We released them all, You are not permitted to keep the shad there [-X , otherwise we would have kept a couple to try as cut bait.
We do catch pretty big gizzard shad there also, but only by accidental snagging.


----------



## Derek777 (Apr 23, 2008)

damn Dave(s), you had a day that people people only dream about. awesome!


----------



## Captain Ahab (Jan 26, 2009)

Notice the date of this report - April 22, 2008


*How many more days until the Big Shad Run Starts?*


----------



## Quackrstackr (Jan 26, 2009)

We catch skipjack herring around here for sport and bait. They look very similar. Heck, they may be the same thing for all I know. They look like miniature tarpon.


----------



## russ010 (Jan 26, 2009)

Awesome job! As thick as those flies were, I would have sworn you were in the backwood Georgia swamps... but it would have been mosquitoes..


----------



## jkbirocz (Jan 26, 2009)

I am already pumped for this trip, I cannot wait to slay some more shad. Hopefully this year I can catch some american's as they were finished their run when I was there. The hickory's are still a ton of fun, but the americans are so much bigger


----------



## jl_rotary (Jan 26, 2009)

Captain Ahab said:


> Notice the date of this report - April 22, 2008
> 
> 
> *How many more days until the Big Shad Run Starts?*


Let me know I can meet you guys there


----------



## FishinsMyLife (Jan 27, 2009)

I started at the beginning and I could have sworn i had seen those pictures before...


----------



## Captain Ahab (Jan 27, 2009)

FishinsMyLife said:


> I started at the beginning and I could have sworn i had seen those pictures before...
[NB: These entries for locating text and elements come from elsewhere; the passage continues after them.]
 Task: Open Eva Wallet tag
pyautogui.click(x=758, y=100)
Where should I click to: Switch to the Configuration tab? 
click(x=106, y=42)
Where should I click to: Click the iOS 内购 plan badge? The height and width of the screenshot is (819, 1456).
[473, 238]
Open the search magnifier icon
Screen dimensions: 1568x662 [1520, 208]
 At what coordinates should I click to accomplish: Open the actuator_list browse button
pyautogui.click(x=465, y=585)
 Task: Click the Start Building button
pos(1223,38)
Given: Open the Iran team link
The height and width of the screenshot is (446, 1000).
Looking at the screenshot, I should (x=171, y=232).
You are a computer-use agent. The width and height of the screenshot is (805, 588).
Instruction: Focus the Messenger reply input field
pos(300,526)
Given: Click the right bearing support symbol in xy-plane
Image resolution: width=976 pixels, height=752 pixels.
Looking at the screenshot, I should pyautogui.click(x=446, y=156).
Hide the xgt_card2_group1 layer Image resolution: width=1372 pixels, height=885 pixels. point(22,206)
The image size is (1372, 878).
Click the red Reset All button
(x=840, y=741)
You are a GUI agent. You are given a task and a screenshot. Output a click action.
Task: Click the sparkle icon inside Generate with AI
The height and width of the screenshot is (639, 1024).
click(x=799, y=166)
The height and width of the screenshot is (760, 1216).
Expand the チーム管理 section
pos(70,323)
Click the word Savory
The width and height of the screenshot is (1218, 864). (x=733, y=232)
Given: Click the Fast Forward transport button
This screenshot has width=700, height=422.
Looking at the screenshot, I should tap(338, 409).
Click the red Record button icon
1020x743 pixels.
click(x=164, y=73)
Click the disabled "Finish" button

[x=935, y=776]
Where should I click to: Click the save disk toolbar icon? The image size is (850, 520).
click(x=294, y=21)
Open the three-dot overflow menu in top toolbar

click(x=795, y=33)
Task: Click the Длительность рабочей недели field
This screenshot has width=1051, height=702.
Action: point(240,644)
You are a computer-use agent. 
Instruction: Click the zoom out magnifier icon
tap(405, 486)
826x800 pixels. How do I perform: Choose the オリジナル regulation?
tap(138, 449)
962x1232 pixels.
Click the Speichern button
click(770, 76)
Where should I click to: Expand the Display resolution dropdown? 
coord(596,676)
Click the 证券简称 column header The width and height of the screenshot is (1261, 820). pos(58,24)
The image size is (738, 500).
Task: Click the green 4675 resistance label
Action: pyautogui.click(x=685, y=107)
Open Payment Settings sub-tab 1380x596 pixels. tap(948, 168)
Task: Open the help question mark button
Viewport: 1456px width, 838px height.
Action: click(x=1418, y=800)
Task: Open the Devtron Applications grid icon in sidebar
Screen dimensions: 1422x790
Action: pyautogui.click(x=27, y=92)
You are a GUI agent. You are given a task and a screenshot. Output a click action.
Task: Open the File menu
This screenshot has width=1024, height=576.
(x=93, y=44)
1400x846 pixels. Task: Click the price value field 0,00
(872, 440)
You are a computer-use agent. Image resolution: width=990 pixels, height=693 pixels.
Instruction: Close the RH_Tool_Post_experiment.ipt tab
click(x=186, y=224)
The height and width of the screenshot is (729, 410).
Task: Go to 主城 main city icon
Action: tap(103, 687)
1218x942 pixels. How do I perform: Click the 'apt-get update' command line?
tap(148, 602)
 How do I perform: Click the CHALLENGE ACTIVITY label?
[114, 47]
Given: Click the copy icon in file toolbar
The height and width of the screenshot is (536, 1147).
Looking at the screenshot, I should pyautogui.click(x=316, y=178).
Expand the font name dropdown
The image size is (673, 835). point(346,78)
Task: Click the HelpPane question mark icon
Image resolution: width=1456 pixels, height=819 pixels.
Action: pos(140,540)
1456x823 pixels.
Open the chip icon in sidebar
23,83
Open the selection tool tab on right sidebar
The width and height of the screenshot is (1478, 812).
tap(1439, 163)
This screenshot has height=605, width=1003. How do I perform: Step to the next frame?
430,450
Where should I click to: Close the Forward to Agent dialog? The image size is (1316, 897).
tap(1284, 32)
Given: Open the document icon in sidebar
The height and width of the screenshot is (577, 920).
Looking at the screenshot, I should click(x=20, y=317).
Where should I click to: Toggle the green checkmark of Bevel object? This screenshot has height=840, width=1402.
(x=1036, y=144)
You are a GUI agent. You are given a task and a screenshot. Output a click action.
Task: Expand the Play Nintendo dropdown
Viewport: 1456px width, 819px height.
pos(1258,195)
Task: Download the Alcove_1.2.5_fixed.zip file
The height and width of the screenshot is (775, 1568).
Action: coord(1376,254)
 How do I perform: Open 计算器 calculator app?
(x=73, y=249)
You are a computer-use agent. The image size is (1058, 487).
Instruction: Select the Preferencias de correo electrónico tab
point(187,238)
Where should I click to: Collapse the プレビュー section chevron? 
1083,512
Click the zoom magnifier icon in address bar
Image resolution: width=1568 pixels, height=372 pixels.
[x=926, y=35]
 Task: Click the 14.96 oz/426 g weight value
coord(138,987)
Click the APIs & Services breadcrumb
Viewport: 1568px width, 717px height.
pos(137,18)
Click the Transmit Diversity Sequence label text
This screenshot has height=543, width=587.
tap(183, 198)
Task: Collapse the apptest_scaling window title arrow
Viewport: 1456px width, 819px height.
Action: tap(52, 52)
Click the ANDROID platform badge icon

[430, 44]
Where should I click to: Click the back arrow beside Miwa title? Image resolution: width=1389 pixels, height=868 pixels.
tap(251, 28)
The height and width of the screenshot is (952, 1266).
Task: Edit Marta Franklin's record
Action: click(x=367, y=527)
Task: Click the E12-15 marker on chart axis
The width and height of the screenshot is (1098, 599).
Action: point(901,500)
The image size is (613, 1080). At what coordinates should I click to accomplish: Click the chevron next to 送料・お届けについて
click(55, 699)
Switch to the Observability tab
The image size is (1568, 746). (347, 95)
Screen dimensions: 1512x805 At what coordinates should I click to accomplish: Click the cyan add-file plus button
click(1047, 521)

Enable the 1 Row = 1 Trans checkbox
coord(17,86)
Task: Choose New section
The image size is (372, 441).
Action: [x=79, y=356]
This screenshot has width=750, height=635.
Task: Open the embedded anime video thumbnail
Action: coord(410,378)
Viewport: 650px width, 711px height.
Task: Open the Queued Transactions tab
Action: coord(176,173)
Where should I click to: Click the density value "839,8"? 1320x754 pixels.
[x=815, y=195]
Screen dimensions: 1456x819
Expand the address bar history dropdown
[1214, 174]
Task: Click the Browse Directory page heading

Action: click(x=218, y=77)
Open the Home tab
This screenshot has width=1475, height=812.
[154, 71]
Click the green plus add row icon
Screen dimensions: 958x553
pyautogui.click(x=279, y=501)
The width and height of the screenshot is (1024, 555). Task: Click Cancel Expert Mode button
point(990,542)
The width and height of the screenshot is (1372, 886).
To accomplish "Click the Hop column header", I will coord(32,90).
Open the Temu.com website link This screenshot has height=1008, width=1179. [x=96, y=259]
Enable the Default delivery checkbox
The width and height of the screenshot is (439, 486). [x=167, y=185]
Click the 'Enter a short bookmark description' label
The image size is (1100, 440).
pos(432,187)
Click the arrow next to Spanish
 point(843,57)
Yeah - last year :lol: :lol: :lol: :lol: :lol: 

I was just trying to plan my spring.

becuase I post a report for most of my fishing trips I can use this site like a fishing journal

So, I was thinking about the great time shad fishing last year and wondered when that happened.

April 22, 2008 was the 1st good date so I will start trying around April 15, 2009 for this year!


----------



## redbug (Jan 27, 2009)

the shad should start running when the water temps hit the mid to upper 40's The Upper bay has an awesome spring striper run also.


----------



## gmcdp (Jan 30, 2009)

That is an awesome fishery there. I went to college in Lancaster County and used to run down there for the shad run every spring. We'd catch tons of shad as well as nice smallmouth and big stripers. I haven't been down there in a few years, but I've got some buddies who head down a couple of times each year, maybe I'll get out with them this year....


----------